◆ Exercise directions: Word by word and line by line, write out all of the records.

◆ Excerpted data:
+===+
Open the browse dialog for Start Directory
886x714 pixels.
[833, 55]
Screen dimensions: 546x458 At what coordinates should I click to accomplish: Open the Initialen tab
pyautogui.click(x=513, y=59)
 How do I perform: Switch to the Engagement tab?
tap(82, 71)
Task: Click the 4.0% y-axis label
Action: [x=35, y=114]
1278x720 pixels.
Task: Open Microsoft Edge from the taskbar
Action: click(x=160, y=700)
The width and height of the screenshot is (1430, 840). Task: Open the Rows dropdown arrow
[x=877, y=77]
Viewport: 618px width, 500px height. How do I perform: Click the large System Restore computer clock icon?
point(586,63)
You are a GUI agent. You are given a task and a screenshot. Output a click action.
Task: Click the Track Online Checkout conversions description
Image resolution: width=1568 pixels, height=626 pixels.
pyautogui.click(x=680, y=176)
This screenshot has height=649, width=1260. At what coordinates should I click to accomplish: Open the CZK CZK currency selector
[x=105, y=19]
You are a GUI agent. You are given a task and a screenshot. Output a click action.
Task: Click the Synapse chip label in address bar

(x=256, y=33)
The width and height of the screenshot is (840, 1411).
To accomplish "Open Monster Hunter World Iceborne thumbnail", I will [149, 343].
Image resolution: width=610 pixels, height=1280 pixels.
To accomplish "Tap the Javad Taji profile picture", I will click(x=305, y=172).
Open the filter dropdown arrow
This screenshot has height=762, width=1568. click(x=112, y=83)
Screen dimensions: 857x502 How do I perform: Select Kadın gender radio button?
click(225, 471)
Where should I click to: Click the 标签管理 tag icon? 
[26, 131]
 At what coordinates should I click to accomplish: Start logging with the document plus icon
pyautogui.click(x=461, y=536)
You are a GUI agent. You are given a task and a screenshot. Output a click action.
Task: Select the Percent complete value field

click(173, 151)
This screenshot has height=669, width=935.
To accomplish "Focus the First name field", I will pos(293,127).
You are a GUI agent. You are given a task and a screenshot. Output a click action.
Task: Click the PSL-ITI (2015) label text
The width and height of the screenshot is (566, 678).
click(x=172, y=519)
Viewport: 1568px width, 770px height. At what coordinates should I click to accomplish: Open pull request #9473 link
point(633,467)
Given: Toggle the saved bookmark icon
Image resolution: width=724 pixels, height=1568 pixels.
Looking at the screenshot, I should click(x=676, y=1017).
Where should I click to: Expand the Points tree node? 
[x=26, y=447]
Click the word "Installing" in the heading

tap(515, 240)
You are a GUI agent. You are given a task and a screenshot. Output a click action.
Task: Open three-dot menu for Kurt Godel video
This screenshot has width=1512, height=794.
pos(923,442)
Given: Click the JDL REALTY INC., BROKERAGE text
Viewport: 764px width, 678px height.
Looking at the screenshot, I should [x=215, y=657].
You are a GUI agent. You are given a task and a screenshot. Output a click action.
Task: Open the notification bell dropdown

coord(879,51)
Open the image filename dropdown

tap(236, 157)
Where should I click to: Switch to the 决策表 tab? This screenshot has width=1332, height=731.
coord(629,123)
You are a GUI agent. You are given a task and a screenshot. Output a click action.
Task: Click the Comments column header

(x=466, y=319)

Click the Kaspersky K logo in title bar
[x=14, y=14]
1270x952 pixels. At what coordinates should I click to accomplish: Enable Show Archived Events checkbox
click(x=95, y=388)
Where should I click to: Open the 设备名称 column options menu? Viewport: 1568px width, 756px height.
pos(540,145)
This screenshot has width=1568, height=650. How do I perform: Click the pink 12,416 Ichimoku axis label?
+===+
◆ Written response:
Open the browse dialog for Start Directory
886x714 pixels.
[833, 55]
Screen dimensions: 546x458 At what coordinates should I click to accomplish: Open the Initialen tab
pyautogui.click(x=513, y=59)
 How do I perform: Switch to the Engagement tab?
tap(82, 71)
Task: Click the 4.0% y-axis label
Action: [x=35, y=114]
1278x720 pixels.
Task: Open Microsoft Edge from the taskbar
Action: click(x=160, y=700)
The width and height of the screenshot is (1430, 840). Task: Open the Rows dropdown arrow
[x=877, y=77]
Viewport: 618px width, 500px height. How do I perform: Click the large System Restore computer clock icon?
point(586,63)
You are a GUI agent. You are given a task and a screenshot. Output a click action.
Task: Click the Track Online Checkout conversions description
Image resolution: width=1568 pixels, height=626 pixels.
pyautogui.click(x=680, y=176)
This screenshot has height=649, width=1260. At what coordinates should I click to accomplish: Open the CZK CZK currency selector
[x=105, y=19]
You are a GUI agent. You are given a task and a screenshot. Output a click action.
Task: Click the Synapse chip label in address bar

(x=256, y=33)
The width and height of the screenshot is (840, 1411).
To accomplish "Open Monster Hunter World Iceborne thumbnail", I will [149, 343].
Image resolution: width=610 pixels, height=1280 pixels.
To accomplish "Tap the Javad Taji profile picture", I will click(x=305, y=172).
Open the filter dropdown arrow
This screenshot has height=762, width=1568. click(x=112, y=83)
Screen dimensions: 857x502 How do I perform: Select Kadın gender radio button?
click(225, 471)
Where should I click to: Click the 标签管理 tag icon? 
[26, 131]
 At what coordinates should I click to accomplish: Start logging with the document plus icon
pyautogui.click(x=461, y=536)
You are a GUI agent. You are given a task and a screenshot. Output a click action.
Task: Select the Percent complete value field

click(173, 151)
This screenshot has height=669, width=935.
To accomplish "Focus the First name field", I will pos(293,127).
You are a GUI agent. You are given a task and a screenshot. Output a click action.
Task: Click the PSL-ITI (2015) label text
The width and height of the screenshot is (566, 678).
click(x=172, y=519)
Viewport: 1568px width, 770px height. At what coordinates should I click to accomplish: Open pull request #9473 link
point(633,467)
Given: Toggle the saved bookmark icon
Image resolution: width=724 pixels, height=1568 pixels.
Looking at the screenshot, I should click(x=676, y=1017).
Where should I click to: Expand the Points tree node? 
[x=26, y=447]
Click the word "Installing" in the heading

tap(515, 240)
You are a GUI agent. You are given a task and a screenshot. Output a click action.
Task: Open three-dot menu for Kurt Godel video
This screenshot has width=1512, height=794.
pos(923,442)
Given: Click the JDL REALTY INC., BROKERAGE text
Viewport: 764px width, 678px height.
Looking at the screenshot, I should [x=215, y=657].
You are a GUI agent. You are given a task and a screenshot. Output a click action.
Task: Open the notification bell dropdown

coord(879,51)
Open the image filename dropdown

tap(236, 157)
Where should I click to: Switch to the 决策表 tab? This screenshot has width=1332, height=731.
coord(629,123)
You are a GUI agent. You are given a task and a screenshot. Output a click action.
Task: Click the Comments column header

(x=466, y=319)

Click the Kaspersky K logo in title bar
[x=14, y=14]
1270x952 pixels. At what coordinates should I click to accomplish: Enable Show Archived Events checkbox
click(x=95, y=388)
Where should I click to: Open the 设备名称 column options menu? Viewport: 1568px width, 756px height.
pos(540,145)
This screenshot has width=1568, height=650. How do I perform: Click the pink 12,416 Ichimoku axis label?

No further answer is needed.